# How fast does their hair grow?



## Jaclyn (Jul 21, 2012)

He is never being professionally groomed again Please tell me their hair grows super fast and that he'll be back to my shaggy Sammy again soon? Please?


----------



## Guest (Aug 30, 2012)

Hi, I had Ollie groomed four weeks ago to just under an inch, mainly due to the matts that kept appearing overnight. He is getting his curl back now & hoping to grow his coat longer! I have bought a trimmer to keep him tidier, but haven't used it yet.

xx


----------



## tessybear (May 1, 2011)

Very few of us are happy with our poos when they come back from the groomers, that's why so many do it ourselves! Personally I think the groomers earn every penny and don't do it myself.
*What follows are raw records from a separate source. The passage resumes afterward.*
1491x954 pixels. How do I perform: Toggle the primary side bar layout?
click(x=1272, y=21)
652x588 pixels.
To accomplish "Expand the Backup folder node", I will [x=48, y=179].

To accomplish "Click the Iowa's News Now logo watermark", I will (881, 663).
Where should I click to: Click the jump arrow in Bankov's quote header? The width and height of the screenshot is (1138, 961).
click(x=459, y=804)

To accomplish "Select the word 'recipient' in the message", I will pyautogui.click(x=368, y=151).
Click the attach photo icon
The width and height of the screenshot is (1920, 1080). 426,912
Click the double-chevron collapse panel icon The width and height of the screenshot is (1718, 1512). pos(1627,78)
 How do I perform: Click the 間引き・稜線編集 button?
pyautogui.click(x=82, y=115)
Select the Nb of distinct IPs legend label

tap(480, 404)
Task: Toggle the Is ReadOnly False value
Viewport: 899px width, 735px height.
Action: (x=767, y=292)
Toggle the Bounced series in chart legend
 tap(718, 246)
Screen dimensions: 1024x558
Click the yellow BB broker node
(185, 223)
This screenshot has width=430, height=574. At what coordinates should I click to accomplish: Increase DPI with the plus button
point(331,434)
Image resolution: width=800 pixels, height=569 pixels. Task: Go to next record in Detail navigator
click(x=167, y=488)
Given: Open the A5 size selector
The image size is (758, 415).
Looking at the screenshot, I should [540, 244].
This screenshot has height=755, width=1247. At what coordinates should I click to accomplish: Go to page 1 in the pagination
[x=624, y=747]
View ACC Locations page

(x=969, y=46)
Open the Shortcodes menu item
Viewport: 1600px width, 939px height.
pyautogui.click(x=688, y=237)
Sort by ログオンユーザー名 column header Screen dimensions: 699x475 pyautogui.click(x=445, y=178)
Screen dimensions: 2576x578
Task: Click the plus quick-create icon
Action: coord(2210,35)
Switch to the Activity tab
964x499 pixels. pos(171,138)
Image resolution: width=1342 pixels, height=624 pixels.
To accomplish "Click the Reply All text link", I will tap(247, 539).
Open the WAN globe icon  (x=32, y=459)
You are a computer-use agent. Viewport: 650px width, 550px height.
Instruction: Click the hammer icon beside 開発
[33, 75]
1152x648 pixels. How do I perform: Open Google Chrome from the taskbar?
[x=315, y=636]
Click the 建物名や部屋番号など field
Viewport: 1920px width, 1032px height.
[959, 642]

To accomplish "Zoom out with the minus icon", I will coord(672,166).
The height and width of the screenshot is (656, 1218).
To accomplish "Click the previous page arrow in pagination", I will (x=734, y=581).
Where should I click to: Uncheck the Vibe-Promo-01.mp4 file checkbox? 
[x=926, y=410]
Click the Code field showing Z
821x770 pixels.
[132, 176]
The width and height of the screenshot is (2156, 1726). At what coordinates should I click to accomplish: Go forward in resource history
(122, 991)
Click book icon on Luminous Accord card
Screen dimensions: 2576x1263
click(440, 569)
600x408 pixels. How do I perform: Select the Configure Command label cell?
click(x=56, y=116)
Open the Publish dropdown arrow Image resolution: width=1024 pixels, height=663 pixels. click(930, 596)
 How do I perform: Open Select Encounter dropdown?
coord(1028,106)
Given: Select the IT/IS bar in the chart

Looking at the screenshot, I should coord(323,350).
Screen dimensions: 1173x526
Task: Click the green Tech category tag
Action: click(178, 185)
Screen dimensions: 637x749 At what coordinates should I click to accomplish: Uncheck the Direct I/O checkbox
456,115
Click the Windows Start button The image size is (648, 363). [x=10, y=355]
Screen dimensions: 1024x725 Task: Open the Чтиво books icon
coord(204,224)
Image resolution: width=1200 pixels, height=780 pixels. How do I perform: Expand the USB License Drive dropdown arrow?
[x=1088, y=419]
I don't really like the look of mine when they come back from the groomers either despite all my very specific instructions ( leave the tail, beard and ears) but in 2 weeks they look shaggy again, and in 8 weeks they start to matt again!


----------



## theaccessman (Mar 12, 2012)

xxxxxxxxxx


----------



## Jaclyn (Jul 21, 2012)

Thanks guys. To those of you who do it yourself, do you do their faces too, or just their bodies?


----------



## colpa110 (Jul 5, 2011)

Never quick enough when you want it to. I home groom and do the whole lot...I did a one day grooming course to learn the basics and give me the confidence...so glad I did with all the groomer horror stories


----------